Three weeks in France; Brittany more precisely, with daily temperatures between 67 and 71; sunshine and spectacular clouds; an amazing array of cliff top hiking trails, with surprisingly Caribbean-green waters and white sand beaches below. The unmistakable aromas of French boulangeries, with their insane pastries and remarkable breads; the $8.00 diet cokes alongside the $3.00 glasses of wine on most menus. Now, there’s a society that understands what matters!

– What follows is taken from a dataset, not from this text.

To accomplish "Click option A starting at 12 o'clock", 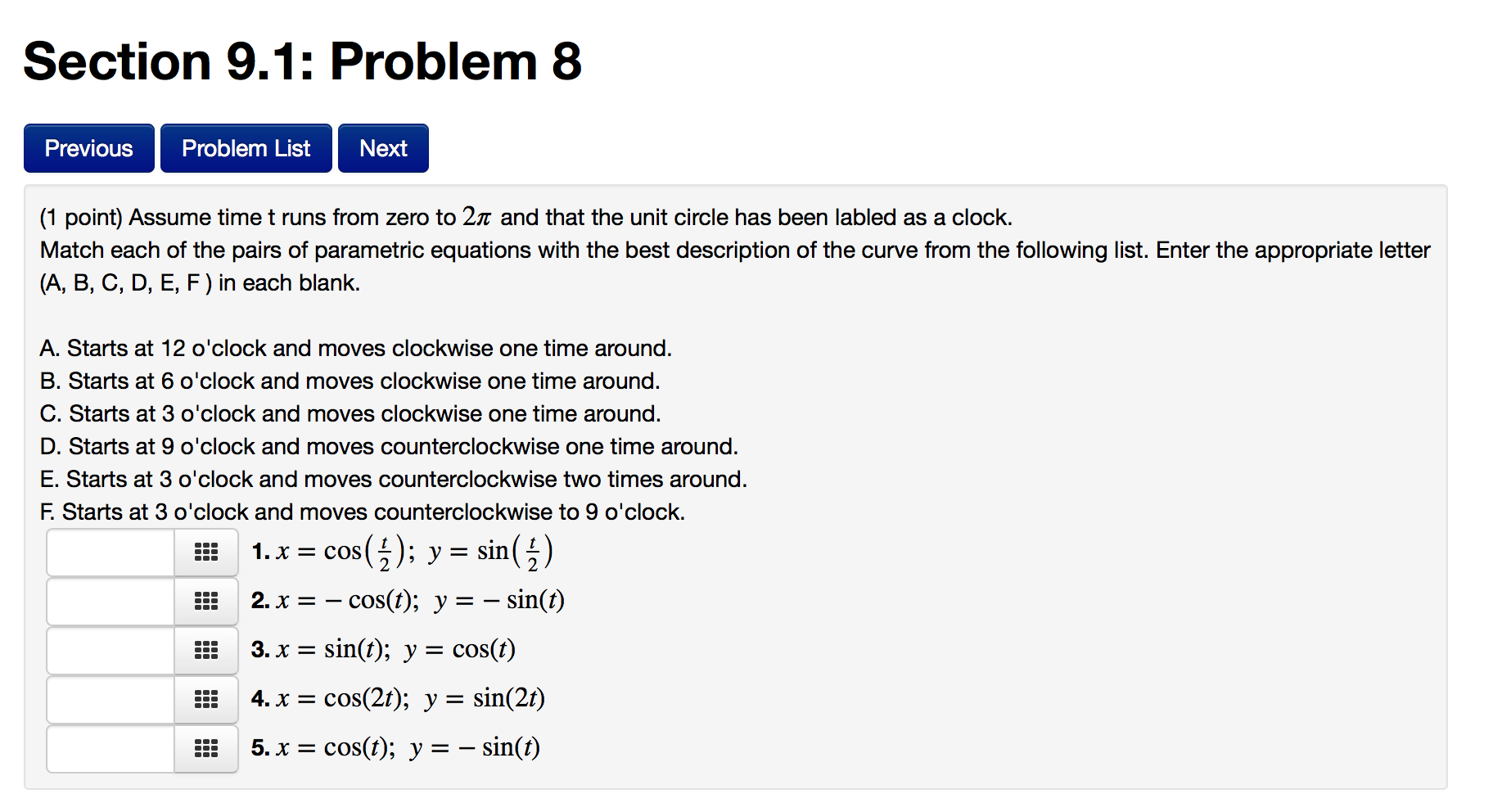I will 356,349.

And if you shift your mind and behavior to the style of life of the French, this strange thing happens. You relax. On Thursday, market day in our village of Plougastel (this was our 25th house exchange through Intervac (www.intervac.com for those of you who want your vacations to be something different than hotels and tours), we’d walk down the hill to the church square, grab a couple of papers and sit on the terrace of the Café for an hour or two taking it all in.
French coffee vies with Italian as the tastiest in my world and, fortified by this wonderful stuff we’d make our way from the cheese lady, to the fresh fish and seafood, to the ham and chicken guy, to the green grocer and then walk back up the hill to the house stopping to buy the baguette for that day.
The people of Brittany are wonderfully friendly and if there was any anti-American feeling, I couldn’t see it or hear it. The Nazis had occupied this coast of France and there were collaborators. It was also a bastion of the free French, the resistance. The coast is dotted with German gun emplacements and pillboxes. It was a tough place from which to unseat the Nazis and the job was finally done by the US.
Getting the Germans out of Brest, in particular, required ferocious US bombing and the city was virtually destroyed. It was also rebuilt with massive assistance from the US and there remains a bond based on genuine appreciation. It helps you understand that blanket statements about one country’s feeling for another, as we get them in TV newsbytes, merit greater investigation than today’s o-called journalists are willing to provide.
There were at least three points on this imposing coast where memorials have been built to French Marine pilots who were lost defending France. It made me think of MCAS Beaufort and our Marine pilots. It made me understand how similar we are, despite our differences.
Talking to old soldiers over coffees or “une verre” (literally a “glass” of beer, wine or that 4.5% Brut Apple Cider these people make) you get a clear picture: Chasing the terrorists in Afghanistan is right. Iraq isn’t. While we were there, 10 French Paratroops were ambushed and killed by the Taliban. The country stopped and mourned just as we do.
August is vacation time in France and people are at their best. There are phenomenal folk festivals; there are hordes of three year olds decked out in tiny yellow life jackets in sailing camps all over the coast of Bretagne. There are fresh and delicious Moules et frites (mussels and fries) for 9 Euros (an American bargain at $13.50). Honestly, they give you about 5 dozen of them and they’re never anything but perfect. There’s also an unpronounceable Breton pastry, the recipe for which is essentially this: mix one pound of butter with one pound of sugar, place it between two thin pieces of phyllo dough; bake, eat, visit the cholesterol doctor.
By the way, the Barbiers, the couple with whom we exchanged, loved Beaufort. They loved (as they called it, Plooms (that’s Plums to you and me). They preferred Charleston to Savannah but what knocked them out were the storms. They have experienced “tempetes” or serious storms on their coast; but this was the first time they’d experienced what they called a “hot” storm with warm rain.
It’s wonderful, isn’t it, how the smallest things expand our horizons.